TASK OBJECTIVE: Please output exactly the lines that run from the line with "Open the Archivo" through the final line of the data, inclusive, and nothing more.

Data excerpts
....

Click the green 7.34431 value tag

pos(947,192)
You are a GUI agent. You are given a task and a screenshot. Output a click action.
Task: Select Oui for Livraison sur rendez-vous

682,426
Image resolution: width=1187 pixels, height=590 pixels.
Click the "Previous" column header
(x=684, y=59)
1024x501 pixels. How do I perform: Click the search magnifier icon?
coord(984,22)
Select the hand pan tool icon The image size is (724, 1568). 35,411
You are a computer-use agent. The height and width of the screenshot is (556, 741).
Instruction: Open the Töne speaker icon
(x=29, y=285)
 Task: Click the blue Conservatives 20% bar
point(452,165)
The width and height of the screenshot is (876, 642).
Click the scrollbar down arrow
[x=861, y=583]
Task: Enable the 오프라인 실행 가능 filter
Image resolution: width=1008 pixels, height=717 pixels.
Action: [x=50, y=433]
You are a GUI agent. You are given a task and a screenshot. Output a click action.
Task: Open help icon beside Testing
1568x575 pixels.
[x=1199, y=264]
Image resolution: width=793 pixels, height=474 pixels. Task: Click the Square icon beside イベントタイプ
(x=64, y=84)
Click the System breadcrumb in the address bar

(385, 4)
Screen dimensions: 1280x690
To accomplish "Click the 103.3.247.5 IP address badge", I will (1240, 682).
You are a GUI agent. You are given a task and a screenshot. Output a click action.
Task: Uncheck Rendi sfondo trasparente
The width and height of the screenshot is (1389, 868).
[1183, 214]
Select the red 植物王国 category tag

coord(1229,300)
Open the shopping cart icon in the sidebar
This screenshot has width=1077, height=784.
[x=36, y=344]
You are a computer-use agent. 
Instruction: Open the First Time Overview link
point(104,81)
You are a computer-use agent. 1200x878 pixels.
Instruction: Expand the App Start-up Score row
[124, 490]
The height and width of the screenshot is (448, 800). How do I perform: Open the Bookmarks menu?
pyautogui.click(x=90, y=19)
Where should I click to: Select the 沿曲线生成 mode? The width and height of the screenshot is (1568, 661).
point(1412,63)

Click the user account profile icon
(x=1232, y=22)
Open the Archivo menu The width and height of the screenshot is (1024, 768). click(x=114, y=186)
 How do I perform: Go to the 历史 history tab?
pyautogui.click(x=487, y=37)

....

FINAL ANSWER:
Open the Archivo menu The width and height of the screenshot is (1024, 768). click(x=114, y=186)
 How do I perform: Go to the 历史 history tab?
pyautogui.click(x=487, y=37)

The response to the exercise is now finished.